About this task
Lines of the material that include the string "computer" should be returned.

Records for processing
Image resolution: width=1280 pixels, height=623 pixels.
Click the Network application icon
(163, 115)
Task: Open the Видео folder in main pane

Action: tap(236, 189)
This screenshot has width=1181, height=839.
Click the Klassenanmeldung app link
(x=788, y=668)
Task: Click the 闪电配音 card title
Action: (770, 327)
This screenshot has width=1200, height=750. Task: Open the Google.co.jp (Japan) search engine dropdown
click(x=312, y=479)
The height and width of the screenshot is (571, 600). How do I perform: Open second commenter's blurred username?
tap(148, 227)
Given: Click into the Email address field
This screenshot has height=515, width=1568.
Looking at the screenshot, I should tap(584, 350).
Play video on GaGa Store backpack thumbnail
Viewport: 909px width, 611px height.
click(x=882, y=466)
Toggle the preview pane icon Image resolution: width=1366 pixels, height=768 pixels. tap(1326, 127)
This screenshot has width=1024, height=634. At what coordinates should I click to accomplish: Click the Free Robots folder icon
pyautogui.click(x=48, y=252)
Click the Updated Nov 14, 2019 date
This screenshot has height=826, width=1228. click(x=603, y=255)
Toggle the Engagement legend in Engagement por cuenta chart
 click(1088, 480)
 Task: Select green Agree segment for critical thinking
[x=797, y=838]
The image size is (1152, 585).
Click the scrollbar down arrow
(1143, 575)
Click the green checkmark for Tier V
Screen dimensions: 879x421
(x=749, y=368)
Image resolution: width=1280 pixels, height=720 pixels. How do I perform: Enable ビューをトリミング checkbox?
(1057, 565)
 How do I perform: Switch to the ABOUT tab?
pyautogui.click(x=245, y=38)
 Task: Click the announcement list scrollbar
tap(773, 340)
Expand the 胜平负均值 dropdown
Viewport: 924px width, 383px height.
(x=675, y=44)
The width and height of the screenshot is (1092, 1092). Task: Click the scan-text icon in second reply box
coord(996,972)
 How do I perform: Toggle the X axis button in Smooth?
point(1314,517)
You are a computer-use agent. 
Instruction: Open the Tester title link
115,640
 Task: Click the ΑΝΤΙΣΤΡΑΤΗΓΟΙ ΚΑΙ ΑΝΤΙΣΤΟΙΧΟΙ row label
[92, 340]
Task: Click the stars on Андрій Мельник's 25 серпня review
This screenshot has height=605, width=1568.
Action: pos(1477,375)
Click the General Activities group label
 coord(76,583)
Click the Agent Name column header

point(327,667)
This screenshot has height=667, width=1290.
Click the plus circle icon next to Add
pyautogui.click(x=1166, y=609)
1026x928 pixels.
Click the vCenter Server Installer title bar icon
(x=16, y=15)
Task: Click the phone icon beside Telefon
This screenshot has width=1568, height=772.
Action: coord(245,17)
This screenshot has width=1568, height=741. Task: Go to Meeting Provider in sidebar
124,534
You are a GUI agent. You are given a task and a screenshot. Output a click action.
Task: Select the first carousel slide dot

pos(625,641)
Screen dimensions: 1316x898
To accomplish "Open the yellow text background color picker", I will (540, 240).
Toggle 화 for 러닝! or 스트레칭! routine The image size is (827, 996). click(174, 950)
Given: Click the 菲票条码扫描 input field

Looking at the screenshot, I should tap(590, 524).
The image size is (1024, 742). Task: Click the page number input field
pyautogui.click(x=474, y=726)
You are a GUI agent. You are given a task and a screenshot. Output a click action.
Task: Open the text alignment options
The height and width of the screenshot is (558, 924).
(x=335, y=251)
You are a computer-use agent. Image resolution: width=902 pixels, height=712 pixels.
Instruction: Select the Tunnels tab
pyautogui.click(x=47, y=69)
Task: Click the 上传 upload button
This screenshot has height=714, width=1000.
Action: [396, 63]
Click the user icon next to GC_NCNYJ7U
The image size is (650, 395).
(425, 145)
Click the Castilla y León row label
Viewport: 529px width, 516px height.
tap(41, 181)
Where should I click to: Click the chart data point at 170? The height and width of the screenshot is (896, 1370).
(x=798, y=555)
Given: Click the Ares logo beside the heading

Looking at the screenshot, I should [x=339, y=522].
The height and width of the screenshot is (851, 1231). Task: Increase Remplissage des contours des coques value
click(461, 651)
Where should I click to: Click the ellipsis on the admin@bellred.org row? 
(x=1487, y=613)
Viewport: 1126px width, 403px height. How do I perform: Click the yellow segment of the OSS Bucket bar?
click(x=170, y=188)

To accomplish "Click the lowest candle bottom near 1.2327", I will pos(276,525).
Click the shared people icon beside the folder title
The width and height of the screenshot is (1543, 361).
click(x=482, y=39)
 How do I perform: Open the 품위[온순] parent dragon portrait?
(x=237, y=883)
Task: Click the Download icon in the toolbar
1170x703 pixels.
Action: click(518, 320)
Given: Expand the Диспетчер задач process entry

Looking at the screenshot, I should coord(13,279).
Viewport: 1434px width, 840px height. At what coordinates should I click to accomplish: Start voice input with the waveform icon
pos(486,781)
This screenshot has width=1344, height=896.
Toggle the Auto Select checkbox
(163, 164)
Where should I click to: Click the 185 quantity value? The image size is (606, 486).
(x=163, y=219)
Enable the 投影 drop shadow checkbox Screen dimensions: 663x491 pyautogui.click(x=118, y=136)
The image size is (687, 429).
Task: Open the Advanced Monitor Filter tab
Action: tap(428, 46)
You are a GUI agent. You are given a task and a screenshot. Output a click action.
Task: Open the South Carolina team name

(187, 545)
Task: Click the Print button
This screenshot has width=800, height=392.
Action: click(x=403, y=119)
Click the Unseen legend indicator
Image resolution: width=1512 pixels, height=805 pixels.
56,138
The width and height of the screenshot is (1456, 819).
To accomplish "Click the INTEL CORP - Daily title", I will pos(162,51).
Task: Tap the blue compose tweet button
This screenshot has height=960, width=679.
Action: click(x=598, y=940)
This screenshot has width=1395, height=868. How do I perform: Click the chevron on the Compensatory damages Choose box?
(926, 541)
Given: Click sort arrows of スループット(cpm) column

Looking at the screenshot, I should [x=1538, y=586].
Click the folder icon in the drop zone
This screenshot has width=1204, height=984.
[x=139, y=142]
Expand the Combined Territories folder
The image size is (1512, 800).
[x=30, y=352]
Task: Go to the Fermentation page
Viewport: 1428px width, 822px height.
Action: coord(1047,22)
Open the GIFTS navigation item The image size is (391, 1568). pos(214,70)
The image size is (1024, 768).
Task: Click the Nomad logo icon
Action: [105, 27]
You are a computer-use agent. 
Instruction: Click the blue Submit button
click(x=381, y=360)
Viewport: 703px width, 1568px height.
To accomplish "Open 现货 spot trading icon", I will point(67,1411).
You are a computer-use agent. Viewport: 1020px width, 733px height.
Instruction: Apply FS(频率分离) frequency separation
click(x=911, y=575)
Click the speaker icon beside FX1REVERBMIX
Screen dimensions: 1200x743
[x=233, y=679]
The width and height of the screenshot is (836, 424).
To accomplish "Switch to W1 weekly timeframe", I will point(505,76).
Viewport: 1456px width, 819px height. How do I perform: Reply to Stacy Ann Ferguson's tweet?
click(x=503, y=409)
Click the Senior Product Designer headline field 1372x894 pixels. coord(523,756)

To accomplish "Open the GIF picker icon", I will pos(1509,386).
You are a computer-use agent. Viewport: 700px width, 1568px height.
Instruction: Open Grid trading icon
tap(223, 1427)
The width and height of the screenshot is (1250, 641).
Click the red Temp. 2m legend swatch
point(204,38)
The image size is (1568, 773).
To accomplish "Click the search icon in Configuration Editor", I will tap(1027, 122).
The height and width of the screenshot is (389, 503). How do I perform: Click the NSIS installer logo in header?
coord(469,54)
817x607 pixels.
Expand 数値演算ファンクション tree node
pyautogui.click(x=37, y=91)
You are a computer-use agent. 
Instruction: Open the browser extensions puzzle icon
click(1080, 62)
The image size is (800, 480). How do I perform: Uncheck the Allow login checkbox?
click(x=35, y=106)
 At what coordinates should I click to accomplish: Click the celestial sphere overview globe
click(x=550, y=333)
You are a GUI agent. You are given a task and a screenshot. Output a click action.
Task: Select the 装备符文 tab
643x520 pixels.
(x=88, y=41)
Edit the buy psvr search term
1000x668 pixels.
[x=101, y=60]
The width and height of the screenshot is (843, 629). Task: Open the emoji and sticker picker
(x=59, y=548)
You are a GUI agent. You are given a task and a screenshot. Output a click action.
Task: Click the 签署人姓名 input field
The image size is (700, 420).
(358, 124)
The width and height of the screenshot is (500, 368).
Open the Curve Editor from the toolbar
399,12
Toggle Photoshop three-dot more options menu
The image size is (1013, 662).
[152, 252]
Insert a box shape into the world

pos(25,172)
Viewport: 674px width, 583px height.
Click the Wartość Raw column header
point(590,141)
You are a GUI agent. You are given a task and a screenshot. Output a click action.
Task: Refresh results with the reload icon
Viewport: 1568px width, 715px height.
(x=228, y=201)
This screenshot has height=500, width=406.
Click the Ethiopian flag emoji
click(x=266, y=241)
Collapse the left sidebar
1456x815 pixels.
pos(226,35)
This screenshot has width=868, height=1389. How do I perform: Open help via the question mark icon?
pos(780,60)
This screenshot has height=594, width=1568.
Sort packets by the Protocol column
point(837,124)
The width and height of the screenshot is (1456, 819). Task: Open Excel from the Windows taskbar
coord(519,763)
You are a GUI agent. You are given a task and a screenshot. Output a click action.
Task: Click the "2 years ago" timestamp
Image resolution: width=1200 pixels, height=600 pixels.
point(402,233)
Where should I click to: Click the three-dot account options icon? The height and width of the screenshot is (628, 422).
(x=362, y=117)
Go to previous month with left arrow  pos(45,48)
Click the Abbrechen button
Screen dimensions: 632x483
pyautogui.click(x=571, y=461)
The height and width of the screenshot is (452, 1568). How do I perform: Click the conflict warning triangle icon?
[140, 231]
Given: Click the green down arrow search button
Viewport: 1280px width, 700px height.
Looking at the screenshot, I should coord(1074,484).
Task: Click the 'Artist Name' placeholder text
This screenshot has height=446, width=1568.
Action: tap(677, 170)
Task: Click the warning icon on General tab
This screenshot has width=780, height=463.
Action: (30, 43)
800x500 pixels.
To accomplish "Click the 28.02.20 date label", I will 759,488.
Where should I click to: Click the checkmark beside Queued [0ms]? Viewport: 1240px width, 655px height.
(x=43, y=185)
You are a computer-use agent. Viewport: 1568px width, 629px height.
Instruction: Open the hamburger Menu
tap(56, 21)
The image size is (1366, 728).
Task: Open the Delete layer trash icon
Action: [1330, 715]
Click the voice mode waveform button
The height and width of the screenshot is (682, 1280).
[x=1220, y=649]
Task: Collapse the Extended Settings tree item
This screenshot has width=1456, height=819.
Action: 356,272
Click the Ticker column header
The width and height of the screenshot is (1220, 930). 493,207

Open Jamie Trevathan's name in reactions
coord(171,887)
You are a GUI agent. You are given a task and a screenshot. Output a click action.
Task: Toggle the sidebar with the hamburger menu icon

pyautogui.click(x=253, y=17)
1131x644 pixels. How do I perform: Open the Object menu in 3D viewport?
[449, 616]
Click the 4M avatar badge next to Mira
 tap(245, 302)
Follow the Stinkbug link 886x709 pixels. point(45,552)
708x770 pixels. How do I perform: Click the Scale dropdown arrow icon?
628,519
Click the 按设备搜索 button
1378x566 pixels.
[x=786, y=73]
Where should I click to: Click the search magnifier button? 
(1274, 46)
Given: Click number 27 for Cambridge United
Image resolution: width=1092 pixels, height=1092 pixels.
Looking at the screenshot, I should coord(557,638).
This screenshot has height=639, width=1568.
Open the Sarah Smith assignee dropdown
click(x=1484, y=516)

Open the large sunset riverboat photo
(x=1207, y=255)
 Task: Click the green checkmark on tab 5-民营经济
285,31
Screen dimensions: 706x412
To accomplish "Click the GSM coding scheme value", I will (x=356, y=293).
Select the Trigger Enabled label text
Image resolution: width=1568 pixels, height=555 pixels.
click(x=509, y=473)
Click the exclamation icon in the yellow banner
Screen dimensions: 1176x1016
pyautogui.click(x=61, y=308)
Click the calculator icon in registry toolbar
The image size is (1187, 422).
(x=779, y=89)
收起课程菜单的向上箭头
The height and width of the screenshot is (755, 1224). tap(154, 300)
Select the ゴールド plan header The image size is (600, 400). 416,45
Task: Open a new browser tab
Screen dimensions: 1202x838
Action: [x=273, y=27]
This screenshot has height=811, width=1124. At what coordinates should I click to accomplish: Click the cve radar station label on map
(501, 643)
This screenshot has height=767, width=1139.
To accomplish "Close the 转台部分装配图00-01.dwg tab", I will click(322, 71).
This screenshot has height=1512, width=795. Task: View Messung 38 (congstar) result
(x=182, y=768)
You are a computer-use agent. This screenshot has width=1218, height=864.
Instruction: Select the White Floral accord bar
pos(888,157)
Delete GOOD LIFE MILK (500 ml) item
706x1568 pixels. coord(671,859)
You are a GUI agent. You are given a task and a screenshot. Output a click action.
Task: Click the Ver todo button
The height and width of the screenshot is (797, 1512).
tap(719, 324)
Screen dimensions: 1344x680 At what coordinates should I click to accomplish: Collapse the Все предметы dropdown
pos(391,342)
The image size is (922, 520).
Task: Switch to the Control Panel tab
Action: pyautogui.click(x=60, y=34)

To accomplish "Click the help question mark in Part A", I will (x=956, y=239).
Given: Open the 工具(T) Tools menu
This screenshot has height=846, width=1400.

Completed exercise
You are a computer-use agent. 
You are a computer-use agent. Image resolution: width=902 pixels, height=712 pixels.
You are a computer-use agent. 
You are a computer-use agent. Viewport: 1020px width, 733px height.
You are a computer-use agent. Viewport: 700px width, 1568px height.
You are a computer-use agent. 
You are a computer-use agent. Viewport: 1568px width, 629px height.
You are a computer-use agent. This screenshot has width=1218, height=864.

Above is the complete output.